At the level of emergency room, the patient was given with activated charcoal, sodium bicarbonate, and atropinization was started at 1mg TIV q 5 minutes, with uptitration up to a double dose. Patient was regularly checked for signs of congestion. Once atropinization was reached, atropine drip was then started. However, atropine toxicity was noted 8 hours after atropinization manifested as dilated pupils (5mm), dry buccal mucosa and lips, tachycardia at 120s to 130s, and absence of spontaneous movement. Atropine drip was then discontinued. There was also concomittant correction for metabolic acidosis and Internal Jugular vein access was inserted and the patient underwent hemodialysis with hemoperfusion using HA-230 cartridge. Two consecutive HD/HP sessions were done and atropine drip was resumed once the signs of toxicity waned off. On his 3rd hospital day, his sensorium improved from initial GCS 7 (E1V1M5) upon presentation at the ER, then to GCS 3 post atropinization, and now to GCS 13 (E3V5M4) post hemodialysis and hemoperfusion. 

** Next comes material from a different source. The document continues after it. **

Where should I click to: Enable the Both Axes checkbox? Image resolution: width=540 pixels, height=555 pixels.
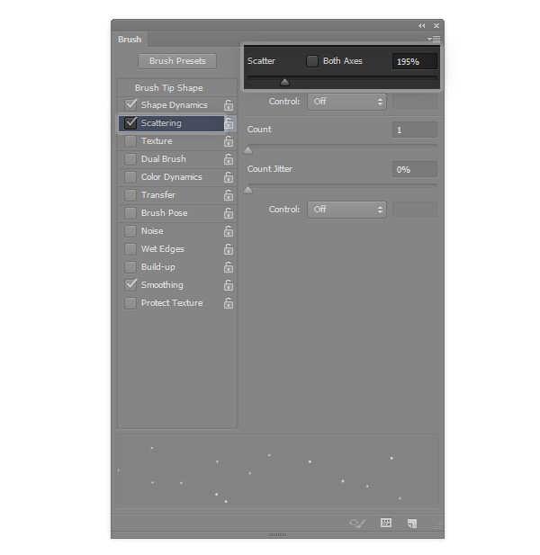[x=312, y=61]
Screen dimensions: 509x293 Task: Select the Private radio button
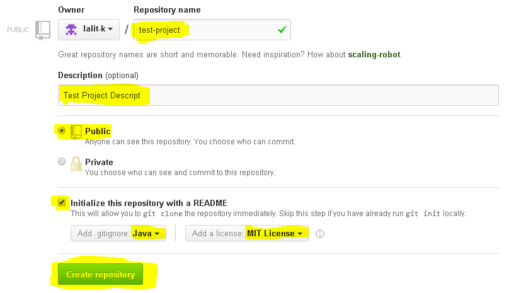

Organophosphate poisoning affects the nervous system by inhibiting acetylcholinesterase. Hemoperfusion was used as an adjunct to the standard therapy of atropinization, especially that toxicity to atropine was observed in the patient. This blood filtration technique removed the toxic substance in the bloodstream, thereby resulting to clinical improvement in the patient who was critically ill and in cholinergic crisis.